Lines to return, exactly: from the line with "Given: Open the Top up option" to the line with "Click the Stop" in the entries below, both included.

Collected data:
========
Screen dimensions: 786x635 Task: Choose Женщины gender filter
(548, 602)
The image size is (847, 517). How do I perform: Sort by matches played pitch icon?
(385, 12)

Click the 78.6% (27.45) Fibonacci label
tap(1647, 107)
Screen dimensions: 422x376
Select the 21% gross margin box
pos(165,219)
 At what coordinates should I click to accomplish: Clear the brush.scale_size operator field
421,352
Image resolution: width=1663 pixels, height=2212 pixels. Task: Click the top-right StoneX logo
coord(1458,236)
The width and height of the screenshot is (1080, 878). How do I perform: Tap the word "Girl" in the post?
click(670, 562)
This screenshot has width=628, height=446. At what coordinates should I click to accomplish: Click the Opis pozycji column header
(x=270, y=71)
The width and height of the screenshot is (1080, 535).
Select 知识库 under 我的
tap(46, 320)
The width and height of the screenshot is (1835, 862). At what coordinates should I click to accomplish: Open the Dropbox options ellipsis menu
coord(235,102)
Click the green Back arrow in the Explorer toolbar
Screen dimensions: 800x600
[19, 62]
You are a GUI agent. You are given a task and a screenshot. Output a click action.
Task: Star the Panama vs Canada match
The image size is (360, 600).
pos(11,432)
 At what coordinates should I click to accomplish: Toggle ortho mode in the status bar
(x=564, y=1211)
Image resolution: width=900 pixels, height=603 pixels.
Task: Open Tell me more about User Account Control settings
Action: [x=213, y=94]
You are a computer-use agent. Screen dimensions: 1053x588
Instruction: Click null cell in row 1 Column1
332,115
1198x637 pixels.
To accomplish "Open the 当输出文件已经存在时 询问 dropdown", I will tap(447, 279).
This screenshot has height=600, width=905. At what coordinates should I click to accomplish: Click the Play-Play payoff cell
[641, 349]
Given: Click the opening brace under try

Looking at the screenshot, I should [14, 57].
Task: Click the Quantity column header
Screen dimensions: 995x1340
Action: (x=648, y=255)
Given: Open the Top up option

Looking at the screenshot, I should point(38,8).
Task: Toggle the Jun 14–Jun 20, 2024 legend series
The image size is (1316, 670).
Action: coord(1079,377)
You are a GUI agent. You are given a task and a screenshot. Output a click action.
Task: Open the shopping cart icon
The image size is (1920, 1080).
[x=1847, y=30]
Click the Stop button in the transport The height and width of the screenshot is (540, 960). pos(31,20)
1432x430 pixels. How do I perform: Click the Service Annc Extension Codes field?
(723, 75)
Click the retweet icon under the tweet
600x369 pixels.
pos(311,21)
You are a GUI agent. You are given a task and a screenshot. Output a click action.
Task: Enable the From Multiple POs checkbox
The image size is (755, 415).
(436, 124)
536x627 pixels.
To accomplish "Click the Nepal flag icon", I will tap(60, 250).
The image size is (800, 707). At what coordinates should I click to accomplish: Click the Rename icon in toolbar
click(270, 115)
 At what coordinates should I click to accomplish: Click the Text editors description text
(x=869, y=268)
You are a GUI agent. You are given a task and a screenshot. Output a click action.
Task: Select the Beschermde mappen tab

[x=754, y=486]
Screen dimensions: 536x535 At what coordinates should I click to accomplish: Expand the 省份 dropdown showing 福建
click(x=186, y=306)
========
### Result
Given: Open the Top up option

Looking at the screenshot, I should point(38,8).
Task: Toggle the Jun 14–Jun 20, 2024 legend series
The image size is (1316, 670).
Action: coord(1079,377)
You are a GUI agent. You are given a task and a screenshot. Output a click action.
Task: Open the shopping cart icon
The image size is (1920, 1080).
[x=1847, y=30]
Click the Stop button in the transport The height and width of the screenshot is (540, 960). pos(31,20)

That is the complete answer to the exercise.